= Lê Thị Thanh Nhàn =

Vietnamese mathematician (born 1970)

Lê Thị Thanh Nhàn (born March 23, 1970) is a Vietnamese mathematician who is a professor of mathematics and vice rector for the College of Science at Thái Nguyên University. Her research concerns commutative algebra and algebraic geometry.

== Biography ==
Nhàn's father was a soldier, who died when he was young, and her mother was a teacher. She was born in Thừa Thiên–Huế, and grew up in Thái Nguyên as the middle of five children in a poor family.

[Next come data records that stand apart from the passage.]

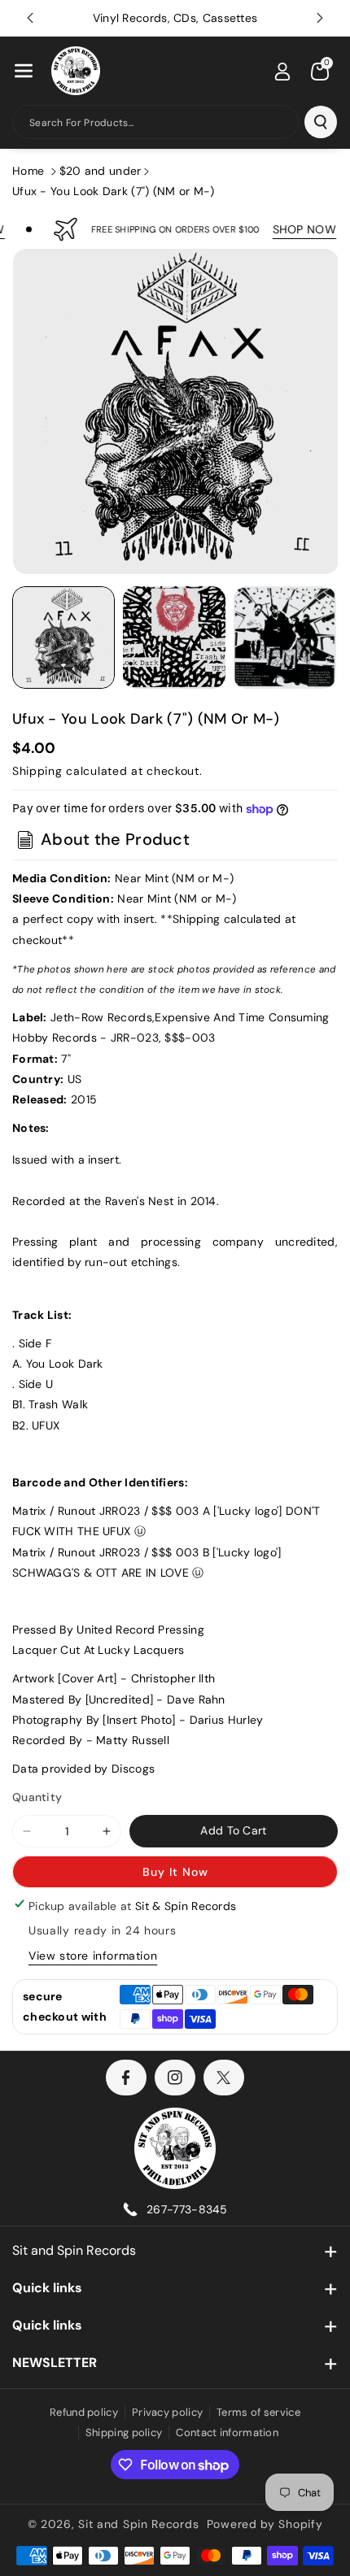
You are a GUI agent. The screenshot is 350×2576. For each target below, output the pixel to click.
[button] (24, 71)
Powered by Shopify (265, 2524)
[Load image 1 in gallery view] (63, 637)
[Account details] (282, 71)
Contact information (227, 2432)
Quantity (37, 1797)
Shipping (37, 771)
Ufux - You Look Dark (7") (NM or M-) (113, 191)
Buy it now (175, 1872)
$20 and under (100, 170)
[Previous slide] (30, 18)
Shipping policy (124, 2432)
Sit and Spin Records (74, 2250)
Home (28, 170)
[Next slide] (320, 18)
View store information (92, 1955)
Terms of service (258, 2412)
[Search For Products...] (320, 122)
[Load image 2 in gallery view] (174, 637)
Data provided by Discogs (83, 1768)
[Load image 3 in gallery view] (285, 637)
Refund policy (84, 2412)
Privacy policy (167, 2412)
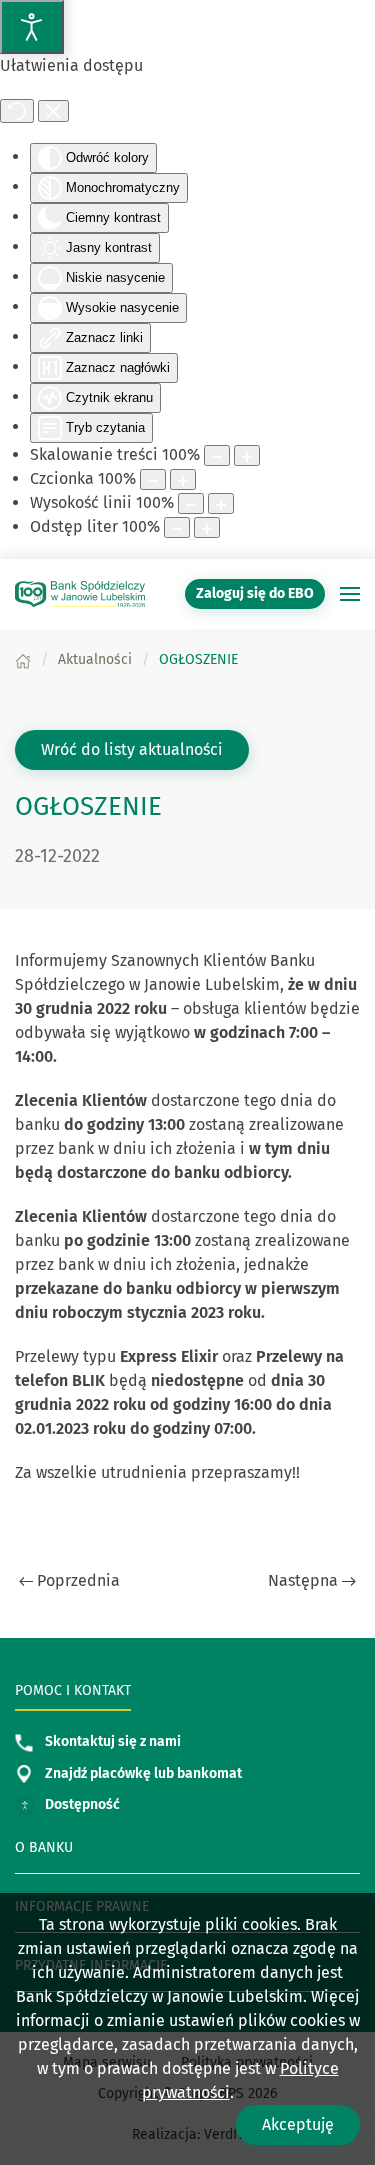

Planning to become a teacher herself, she studied mathematics at the Thái Nguyên College of Education from 1986 to 1990, earning a bachelor's degree, and on graduating became a lecturer in mathematics at the same institution. She continued her education at the Hanoi University of Education, earning a master's degree in 1995 and then at the Institute of Mathematics, Vietnam Academy of Sciences and Technology, earning her Ph.D. in 2001, under the joint supervision of Prof. Nguyen Tu Cuong and Marcel Morales of Joseph Fourier University.

She moved from the College of Education to the College of Science in 2002, and was promoted to associate professor in 2005, becoming the youngest mathematician in Vietnam with that rank. She has also been associated with the International Centre for Theoretical Physics in Italy as a junior associate member from 2002 to 2007 and as a regular associate member from 2009 to 2014. In 2009 she became vice rector.

Nhàn was promoted to mathematics professor in 2015, becoming the second female mathematics professor in Vietnam (The first Vietnamese female mathematics professor in Vietnam is professor Hoàng Xuân Sính)

==Awards and honors==
In 2011, she was one of two winners of the Kovalevskaya Prize, an annual award to promote women in the sciences in Vietnam. The award is named after Russian mathematician Sofia Kovalevskaya and was established in 1985 by mathematician Neal Koblitz and his wife Ann Hibner Koblitz, based on the profits from Ann Koblitz' biography of Kovalevskaya.